Le problème du coût avait d'ailleurs fait échouer en 1882 le projet du G.G. Tirman dit des 50 millions. Ce projet prévoyait de créer avec ces 50 millions, 300 villages de 50 feux sur 600 000ha. Mais à Paris les députés l'ont rejeté par 249 voix contre 211 au motif qu'il coûtait trop cher et qu'il entraînerait trop d'expropriations et de mécontentements dans les tribus concernées.

Les villages dispersés

Cet ultime chapitre concernant la période 1870-1914 vous paraîtra sans doute un peu fourre-tout car il est destiné aux villages inclassables dans les catégories précédentes. Ils ne sont

   ·        

ni associés à leurs voisins dans un cadre naturel commun, type plaine ou vallée, ou plateau

   ·      ni échelonnés sur l'une des deux routes majeures ; la RN 1 et la RN 8
   ·     ni très proches d'une ville.

Ils sont donc plus isolés que les autres ; et moins connus car pour y aller il fallait le faire exprès.

Il me paraît utile de mettre en exergue de ce chapitre un extrait de la plus banale des cartes Michelin, pour les lecteurs qui n'auraient pas en tête la carte du Titteri tellien. Que les autres m'excusent pour cette précaution superflue.

Cliquer sur l'image pour l'agrandir ( 128 ko )
Les villages dispersés

Cette carte a le mérite de montrer l'isolement de ces centres par rapport aux grandes routes ou par rapport aux villes. Maginot est bien plus éloigné de Sidi-Aïssa que Boghar de Boghari ; Borély-la-Sapie en bien plus éloigné de Médéa que Lodi ou Damiette.

Les cercles entourent aussi bien les noms des centres créés avant 1914 (en rouge) que ceux qui ne sont apparus qu'après 1918 (en bleu) ainsi que ceux qui ne sont que cités comme repères (en noir). Je dois aussi préciser que pour Maginot et Stéphane Gsell, les dates que l'ai trouvées sont si manifestement fausses, que j'ai préféré privilégier une logique géographique en étudiant Stéphane Gsell à la suite de Masqueray (créé en 1907) et Maginot à la suite d'Aïn-Boucif (créé en 1919).

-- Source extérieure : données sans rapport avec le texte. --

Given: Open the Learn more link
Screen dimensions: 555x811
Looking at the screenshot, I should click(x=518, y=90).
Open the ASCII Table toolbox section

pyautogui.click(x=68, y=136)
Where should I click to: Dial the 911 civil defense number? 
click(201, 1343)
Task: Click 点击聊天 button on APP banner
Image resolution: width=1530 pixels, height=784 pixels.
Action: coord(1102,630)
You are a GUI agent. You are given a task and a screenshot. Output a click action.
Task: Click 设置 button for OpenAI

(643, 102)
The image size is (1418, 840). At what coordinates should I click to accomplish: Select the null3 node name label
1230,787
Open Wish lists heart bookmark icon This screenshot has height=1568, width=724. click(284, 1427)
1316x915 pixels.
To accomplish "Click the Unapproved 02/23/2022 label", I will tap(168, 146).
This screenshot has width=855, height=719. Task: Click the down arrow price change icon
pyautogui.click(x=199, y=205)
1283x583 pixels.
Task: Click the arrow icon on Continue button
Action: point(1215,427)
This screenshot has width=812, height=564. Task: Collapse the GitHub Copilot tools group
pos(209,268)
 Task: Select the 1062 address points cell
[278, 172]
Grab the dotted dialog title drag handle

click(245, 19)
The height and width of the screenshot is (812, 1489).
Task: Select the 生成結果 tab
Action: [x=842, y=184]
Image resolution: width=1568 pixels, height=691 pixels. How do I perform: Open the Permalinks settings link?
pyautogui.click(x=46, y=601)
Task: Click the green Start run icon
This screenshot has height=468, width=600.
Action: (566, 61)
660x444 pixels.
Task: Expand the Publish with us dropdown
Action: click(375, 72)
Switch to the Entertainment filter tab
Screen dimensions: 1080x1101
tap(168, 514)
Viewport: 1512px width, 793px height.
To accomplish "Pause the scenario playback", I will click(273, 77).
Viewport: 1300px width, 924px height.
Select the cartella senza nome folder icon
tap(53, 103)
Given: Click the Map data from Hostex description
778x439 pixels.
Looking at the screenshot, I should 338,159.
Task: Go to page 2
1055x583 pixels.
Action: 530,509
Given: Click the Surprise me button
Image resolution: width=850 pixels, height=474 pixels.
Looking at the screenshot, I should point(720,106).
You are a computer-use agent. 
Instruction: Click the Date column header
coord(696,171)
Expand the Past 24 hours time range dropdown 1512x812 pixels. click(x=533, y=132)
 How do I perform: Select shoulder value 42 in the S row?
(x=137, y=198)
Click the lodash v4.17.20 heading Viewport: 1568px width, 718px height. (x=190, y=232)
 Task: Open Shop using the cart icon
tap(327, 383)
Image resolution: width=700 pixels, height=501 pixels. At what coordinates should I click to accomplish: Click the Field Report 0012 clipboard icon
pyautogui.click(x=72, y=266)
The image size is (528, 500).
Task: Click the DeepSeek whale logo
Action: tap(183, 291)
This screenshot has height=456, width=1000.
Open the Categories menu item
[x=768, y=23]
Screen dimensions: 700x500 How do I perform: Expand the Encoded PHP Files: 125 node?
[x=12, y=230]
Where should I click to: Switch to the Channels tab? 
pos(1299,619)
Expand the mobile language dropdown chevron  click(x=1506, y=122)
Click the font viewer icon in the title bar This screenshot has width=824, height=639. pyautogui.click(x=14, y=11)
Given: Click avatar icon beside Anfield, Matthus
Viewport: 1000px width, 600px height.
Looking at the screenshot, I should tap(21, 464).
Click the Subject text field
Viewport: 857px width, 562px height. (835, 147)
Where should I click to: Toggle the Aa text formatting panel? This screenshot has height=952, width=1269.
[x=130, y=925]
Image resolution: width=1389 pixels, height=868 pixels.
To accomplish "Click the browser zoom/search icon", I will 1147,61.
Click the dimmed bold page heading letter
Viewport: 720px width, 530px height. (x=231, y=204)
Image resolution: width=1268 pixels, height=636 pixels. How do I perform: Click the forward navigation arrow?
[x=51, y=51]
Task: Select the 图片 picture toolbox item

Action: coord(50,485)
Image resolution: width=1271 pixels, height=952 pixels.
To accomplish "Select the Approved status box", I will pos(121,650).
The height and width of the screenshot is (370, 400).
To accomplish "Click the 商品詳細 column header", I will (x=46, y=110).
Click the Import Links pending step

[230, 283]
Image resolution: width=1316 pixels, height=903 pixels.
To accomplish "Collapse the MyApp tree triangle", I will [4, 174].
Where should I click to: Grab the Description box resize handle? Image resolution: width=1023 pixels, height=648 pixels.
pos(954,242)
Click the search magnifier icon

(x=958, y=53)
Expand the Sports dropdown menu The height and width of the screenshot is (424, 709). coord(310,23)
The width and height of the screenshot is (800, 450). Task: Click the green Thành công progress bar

Deux villages n'ont été rattachés au Titteri que bien après leur création.
Il se trouve, assez logiquement, que ces deux centres sont proches des limites qui furent celles de l'arrondissement, puis du département de Médéa, du côté du département d'Orléansville.

Letourneux (ou Derrag).

Cliquer sur l'image pour l'agrandir ( 112 ko )

letourneux

L'origine du nom de ce village est le patronyme d'un magistrat ayant exercé en Algérie : Aristide Horace Letourneux. Ce magistrat travailla notamment en Kabylie ; et il ne se contenta pas d'y faire de la jurisprudence. Il fit montre de curiosités multiples, avec succès, car on lui a reconnu des connaissances estimables dans des domaines aussi divers que le droit, l'archéologie, l'amazighité (langue et coutumes berbères) et même la botanique.

Il s'est si bien intéressé au droit et aux parlers berbères qu'il a pu rédiger et publier en 1872, en collaboration avec le futur général Hanoteau, trois gros volumes sur " Les Kabyles et les coutumes kabyles ".

Le village auquel on a donné son nom, un an après sa mort, n'est pourtant pas situé en Kabylie, mais dans le massif de l'Ouarsenis. Il se trouve que dans cette région de l'Ouarsenis oriental, les tribus Matmata qui vivaient là parce qu'elles avaient été refoulées dans les montagnes par les nomades arabes des steppes, n'étaient pas encore totalement arabisées en 1830. Il y avait donc des survivances berbères. Après la conquête les Français appelaient d'ailleurs kabyles, tous ces montagnards de l'Atlas tellien proche d'Alger. En 1897 ces douars montagneux étaient pauvres et les habitants cherchaient des compléments de revenus en allant travailler dans les plaines du nord à l'époque des moissons ou des vendanges, et fabriquaient l'hiver du charbon de bois.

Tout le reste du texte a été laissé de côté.